#### Tâche courte 1
Dans l'extrait sur les ateliers citoyens, relevez tous les exemples d'interrogations des citoyens cités entre parenthèses.
#### Tâche courte 2
Modifiez l'extrait sur les ateliers citoyens : recopiez-le de "L’objectif c’est la" jusqu'à "de la République." inclus, en remplaçant "pédagogie" par "formation".

#### Extrait à lire
┌──
Il faut travailler sur un projet de loi en amont. On peut le faire de manière très différente. Soit le député prend en charge le texte et le présente au public invité, soit il fait intervenir une personnalité du territoire ou extérieure, ou un ministre, mais cela conduit à un déroulé de travail différent. Là le ministre peut lui-même reprendre directement à son compte des propositions et suggestions faites par des participants. Nous avions organisé en amont des visites de terrain sur le territoire pour informer et former les citoyens avant l’atelier.

Ce travail peut être fait sur des propositions de lois ou des missions parlementaires. J’ai eu à présider deux missions et j’ai fait de tels ateliers avec des députés membres de la mission. Nous avions exposé les objectifs de la mission. L’objectif est d’abord d’associer des citoyens, pas dans un esprit de « charité », mais de contribution à la fabrication de la loi. L’émergence d’idées du terrain, pour une loi qui va s’appliquer aux citoyens, qui doit être faite pour eux, est tout à fait fondamentale. Un gain pour le député qui fait une expérimentation, un test, du texte, qui se trouve enrichi de cette confrontation. Il se sent plus en légitimité quand il arrive à l’Assemblée nationale pour défendre des orientations révélées par la discussion. Nous sommes dans un contrat gagnant-gagnant.

L’objectif c’est la loi, mais c’est aussi une pédagogie. Expliquer l’institution, ou mettre l’institution en mouvement. Organiser ce mouvement pendulaire entre l’Assemblée nationale et la circonscription. Mettre en réflexion le rôle d’un député dans les institutions de la République.

C’est un outil qui peut être présenté de façon très variée. Il n’est jamais le même. Dix-sept ateliers depuis 2012, sur des textes de la commission dans laquelle je travaille, mais pas uniquement, car les textes de la commission des lois n’intéressent pas toujours spontanément les gens. Il faut aussi avoir cette approche en essayant de répondre à des interrogations des citoyens (par exemple le vieillissement, la fin de vie, le harcèlement sexuel, etc.).

Le lieu varie. J’ai une circonscription très rurale. J’ai organisé moi-même des ateliers itinérants, ainsi je fais un petit dossier de présentation du projet pour les participants. D’autres députés viennent comme spécialistes de certains sujets. Selon les sujets, les publics ne sont pas les mêmes.

En parallèle, a été mis en place un site web interactif sur lequel sont portés des projets de lois en discussion avec la possibilité pour les personnes de faire valoir des observations. Ce site a particulièrement bien fonctionné quand il s’est agi de travailler sur les professions réglementées et judiciaires. Les personnes se sont saisies de ce site pour faire remonter toutes leurs doléances.
└──
Coordonnées des éléments:
┌──
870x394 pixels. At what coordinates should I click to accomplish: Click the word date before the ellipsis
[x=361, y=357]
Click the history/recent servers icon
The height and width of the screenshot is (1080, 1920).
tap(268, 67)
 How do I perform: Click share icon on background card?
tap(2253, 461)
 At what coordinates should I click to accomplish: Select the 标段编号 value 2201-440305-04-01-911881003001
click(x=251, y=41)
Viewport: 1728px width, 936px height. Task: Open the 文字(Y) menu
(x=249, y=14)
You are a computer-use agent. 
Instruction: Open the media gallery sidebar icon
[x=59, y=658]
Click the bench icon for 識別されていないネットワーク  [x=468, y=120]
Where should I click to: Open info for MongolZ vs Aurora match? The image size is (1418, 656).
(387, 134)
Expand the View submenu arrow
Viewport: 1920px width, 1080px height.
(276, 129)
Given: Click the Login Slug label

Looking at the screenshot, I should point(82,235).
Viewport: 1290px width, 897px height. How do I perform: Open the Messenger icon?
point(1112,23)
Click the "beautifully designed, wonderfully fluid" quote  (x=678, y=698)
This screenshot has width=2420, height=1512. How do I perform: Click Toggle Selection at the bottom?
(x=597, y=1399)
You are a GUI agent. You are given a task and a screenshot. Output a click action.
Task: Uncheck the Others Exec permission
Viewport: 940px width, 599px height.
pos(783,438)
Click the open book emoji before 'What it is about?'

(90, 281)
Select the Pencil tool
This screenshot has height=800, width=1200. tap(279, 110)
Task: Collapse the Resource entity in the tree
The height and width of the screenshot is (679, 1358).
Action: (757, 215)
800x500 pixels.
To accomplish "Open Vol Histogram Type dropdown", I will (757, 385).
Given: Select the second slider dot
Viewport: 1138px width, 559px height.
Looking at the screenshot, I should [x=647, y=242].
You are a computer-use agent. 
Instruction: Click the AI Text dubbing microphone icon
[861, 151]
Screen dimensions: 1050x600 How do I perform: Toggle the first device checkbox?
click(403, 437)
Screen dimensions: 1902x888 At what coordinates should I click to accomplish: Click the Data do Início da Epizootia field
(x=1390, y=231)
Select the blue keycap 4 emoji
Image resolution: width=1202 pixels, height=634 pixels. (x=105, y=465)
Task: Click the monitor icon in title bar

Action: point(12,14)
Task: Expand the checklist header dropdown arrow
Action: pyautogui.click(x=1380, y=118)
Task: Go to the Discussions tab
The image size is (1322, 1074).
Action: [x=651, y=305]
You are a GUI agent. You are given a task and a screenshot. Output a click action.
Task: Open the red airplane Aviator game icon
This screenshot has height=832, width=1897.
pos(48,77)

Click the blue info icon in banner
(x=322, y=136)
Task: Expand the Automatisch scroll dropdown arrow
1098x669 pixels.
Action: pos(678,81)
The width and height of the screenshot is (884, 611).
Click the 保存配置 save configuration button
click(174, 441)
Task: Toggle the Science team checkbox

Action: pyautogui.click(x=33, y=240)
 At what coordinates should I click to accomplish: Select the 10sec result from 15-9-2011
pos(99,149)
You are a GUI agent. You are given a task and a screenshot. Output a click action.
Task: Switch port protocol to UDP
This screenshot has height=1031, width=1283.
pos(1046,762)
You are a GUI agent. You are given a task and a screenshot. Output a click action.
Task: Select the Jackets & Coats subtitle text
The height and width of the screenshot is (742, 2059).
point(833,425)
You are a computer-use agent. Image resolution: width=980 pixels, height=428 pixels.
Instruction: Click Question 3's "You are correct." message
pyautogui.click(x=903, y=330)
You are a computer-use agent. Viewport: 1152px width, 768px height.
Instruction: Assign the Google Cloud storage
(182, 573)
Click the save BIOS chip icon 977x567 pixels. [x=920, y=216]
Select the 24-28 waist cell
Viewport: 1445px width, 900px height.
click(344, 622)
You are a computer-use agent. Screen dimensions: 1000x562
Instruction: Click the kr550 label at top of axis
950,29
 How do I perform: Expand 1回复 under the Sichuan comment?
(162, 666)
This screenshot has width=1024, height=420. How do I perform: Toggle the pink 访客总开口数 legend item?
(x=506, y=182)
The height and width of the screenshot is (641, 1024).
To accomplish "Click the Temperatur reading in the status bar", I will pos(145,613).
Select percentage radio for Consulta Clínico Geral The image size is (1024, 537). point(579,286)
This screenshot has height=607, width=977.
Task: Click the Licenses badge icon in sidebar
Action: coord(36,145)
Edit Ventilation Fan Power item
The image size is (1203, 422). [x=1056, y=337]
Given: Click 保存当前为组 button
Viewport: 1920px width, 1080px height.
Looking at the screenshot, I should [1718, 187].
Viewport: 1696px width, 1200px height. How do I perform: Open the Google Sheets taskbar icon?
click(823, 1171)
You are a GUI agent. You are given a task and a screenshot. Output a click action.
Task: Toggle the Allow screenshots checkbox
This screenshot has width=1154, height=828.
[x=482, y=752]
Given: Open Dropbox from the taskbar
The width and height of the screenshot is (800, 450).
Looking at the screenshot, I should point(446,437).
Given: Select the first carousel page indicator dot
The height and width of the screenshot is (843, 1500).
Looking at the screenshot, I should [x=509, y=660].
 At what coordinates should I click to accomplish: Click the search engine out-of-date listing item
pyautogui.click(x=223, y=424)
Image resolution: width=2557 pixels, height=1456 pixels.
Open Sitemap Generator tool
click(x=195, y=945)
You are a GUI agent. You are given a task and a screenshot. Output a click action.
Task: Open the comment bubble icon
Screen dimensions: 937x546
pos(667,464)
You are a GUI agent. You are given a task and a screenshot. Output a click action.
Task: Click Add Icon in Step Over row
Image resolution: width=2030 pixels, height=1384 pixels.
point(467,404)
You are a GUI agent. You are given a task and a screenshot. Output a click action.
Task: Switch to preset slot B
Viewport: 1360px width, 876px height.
└──
#### Résultat 1
le vieillissement, la fin de vie, le harcèlement sexuel

#### Résultat 2
L’objectif c’est la loi, mais c’est aussi une formation. Expliquer l’institution, ou mettre l’institution en mouvement. Organiser ce mouvement pendulaire entre l’Assemblée nationale et la circonscription. Mettre en réflexion le rôle d’un député dans les institutions de la République.